REQUIREMENT:
Your output should be the lines from the one with "Where should I" through the last line of the records below, exactly as written, minus the pictures.

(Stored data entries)
■ ■ ■

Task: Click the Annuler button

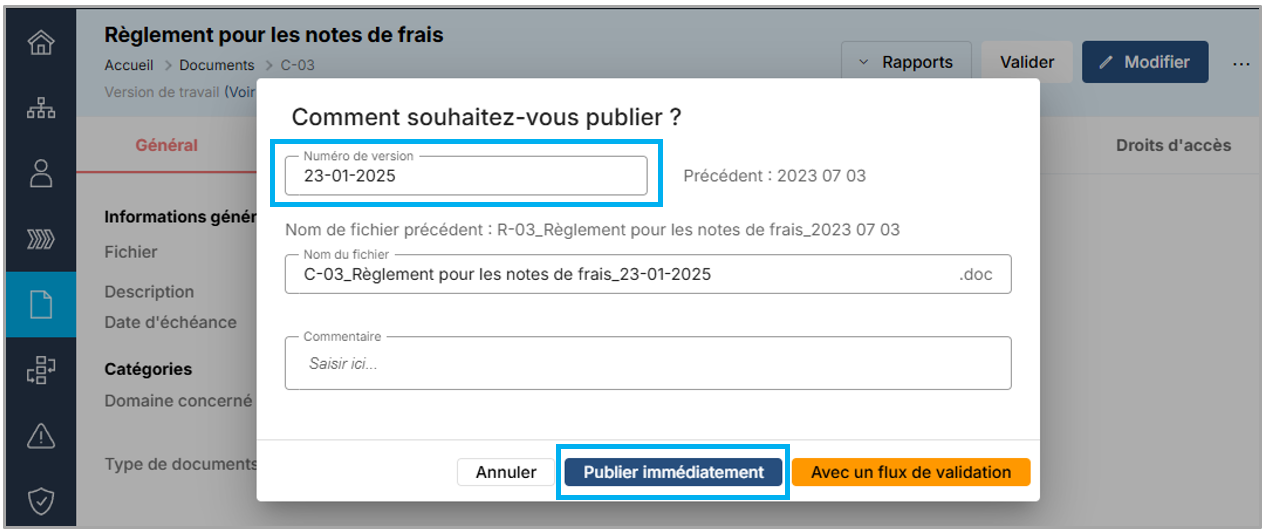Action: tap(506, 472)
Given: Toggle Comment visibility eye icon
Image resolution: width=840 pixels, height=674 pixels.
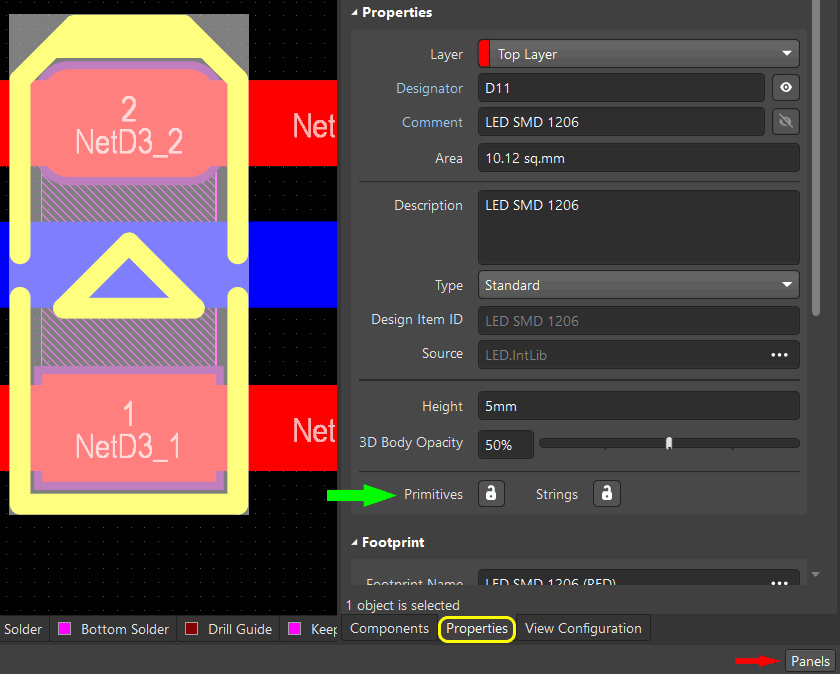Looking at the screenshot, I should 786,122.
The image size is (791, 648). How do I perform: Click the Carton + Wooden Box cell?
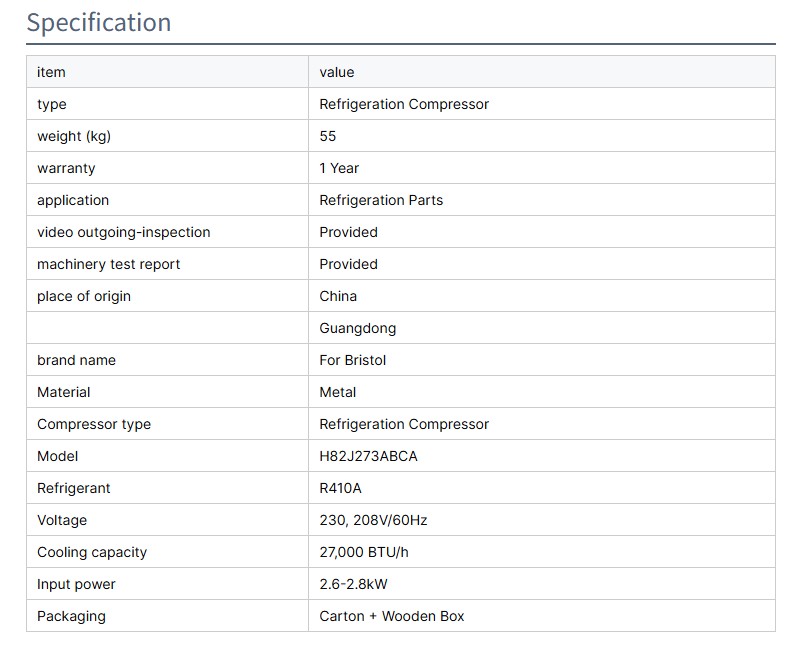392,616

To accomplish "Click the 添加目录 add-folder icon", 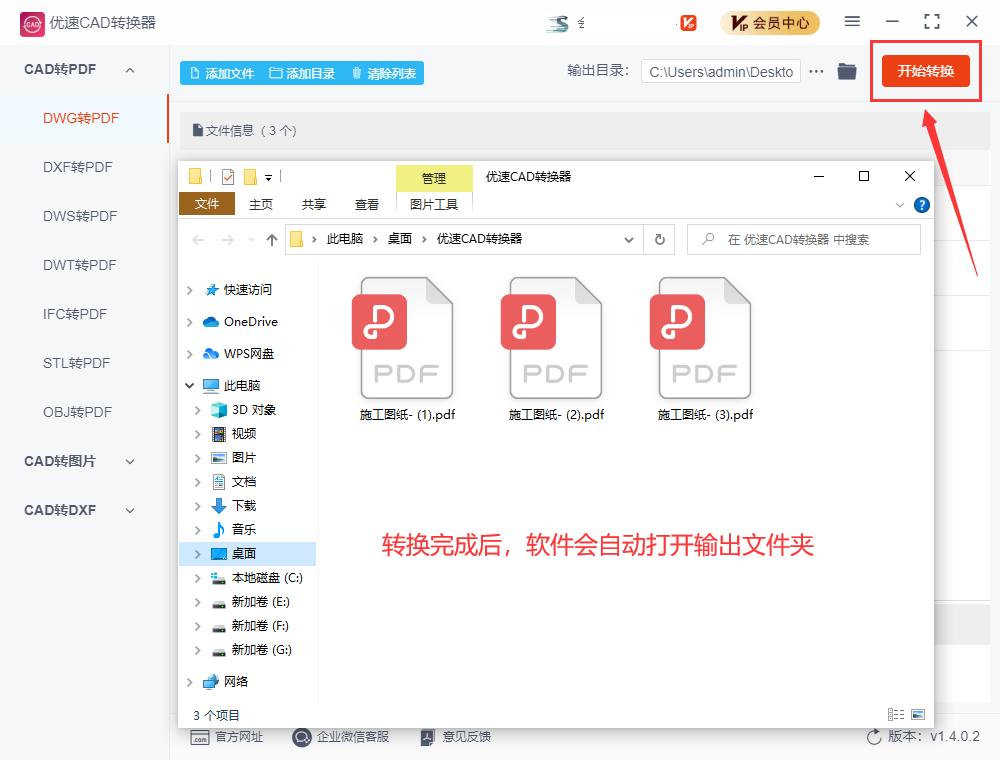I will click(x=278, y=73).
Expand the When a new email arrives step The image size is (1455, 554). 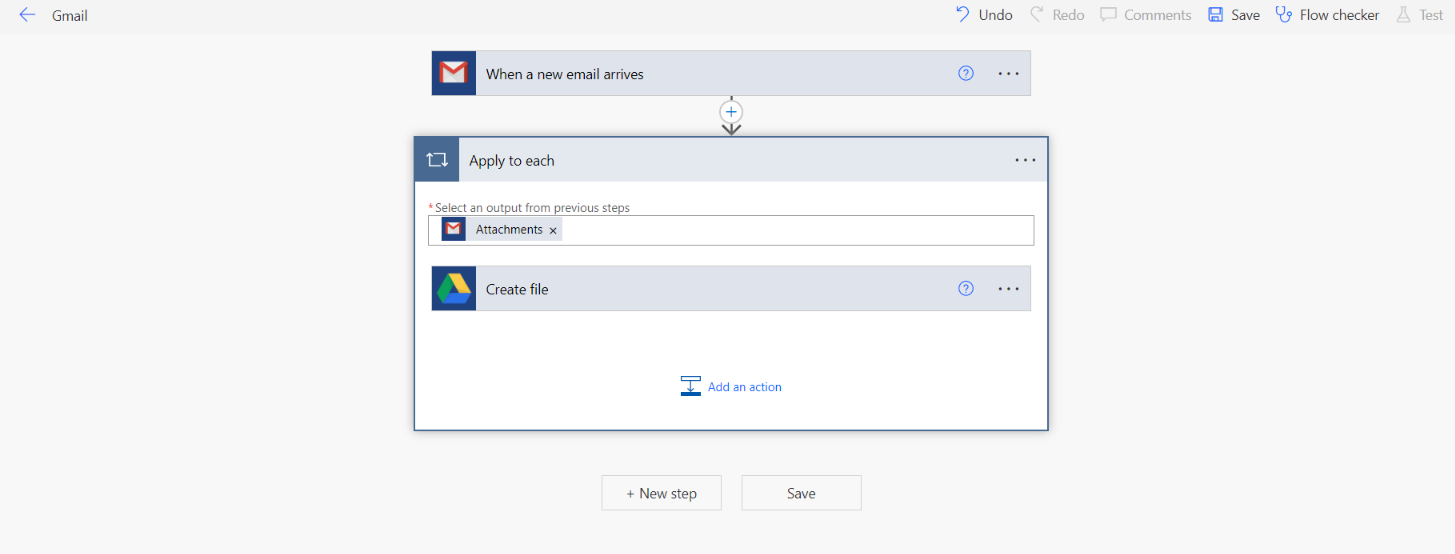(x=700, y=74)
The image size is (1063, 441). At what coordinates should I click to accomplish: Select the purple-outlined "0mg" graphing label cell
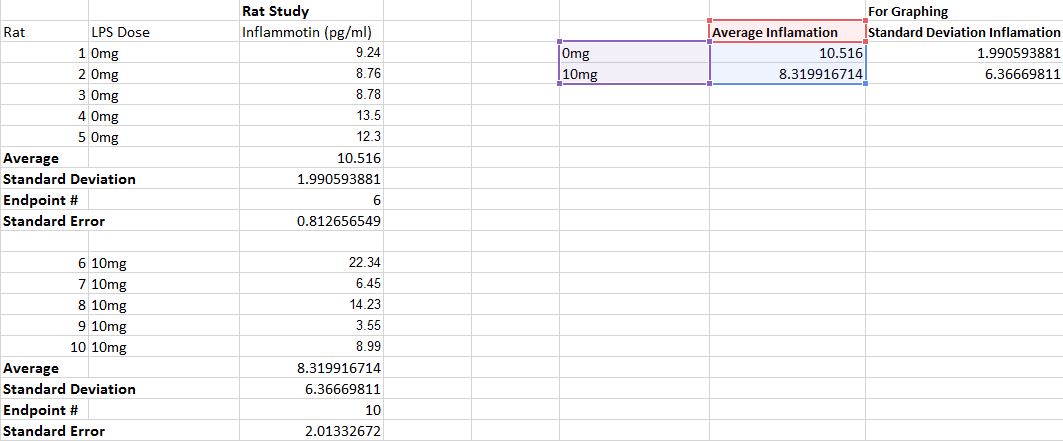click(x=632, y=54)
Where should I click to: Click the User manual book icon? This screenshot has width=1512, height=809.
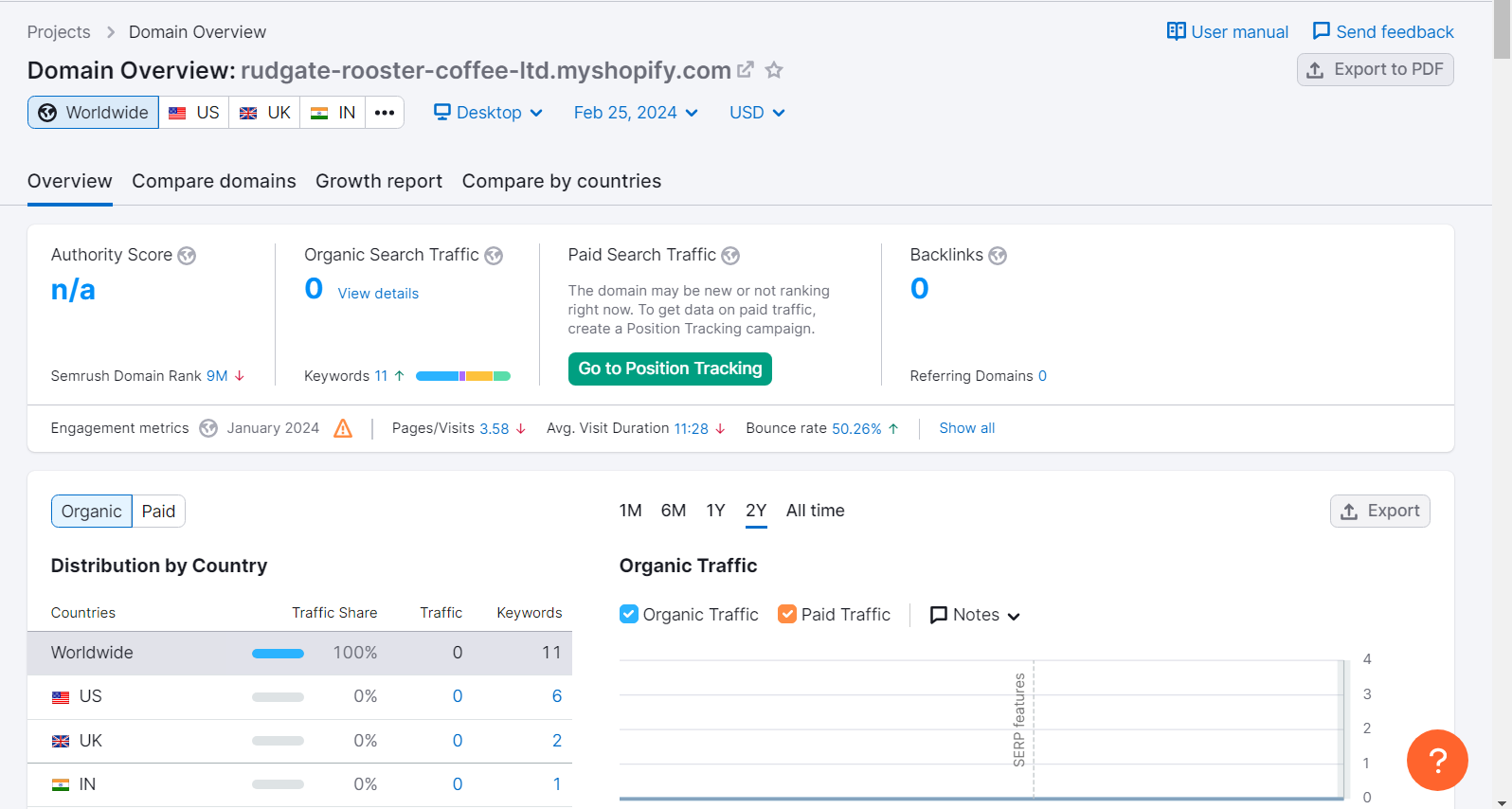[x=1176, y=32]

■ ■ ■

ANSWER FOR THIS EXERCISE:
Where should I click to: Click the User manual book icon? This screenshot has width=1512, height=809.
[x=1176, y=32]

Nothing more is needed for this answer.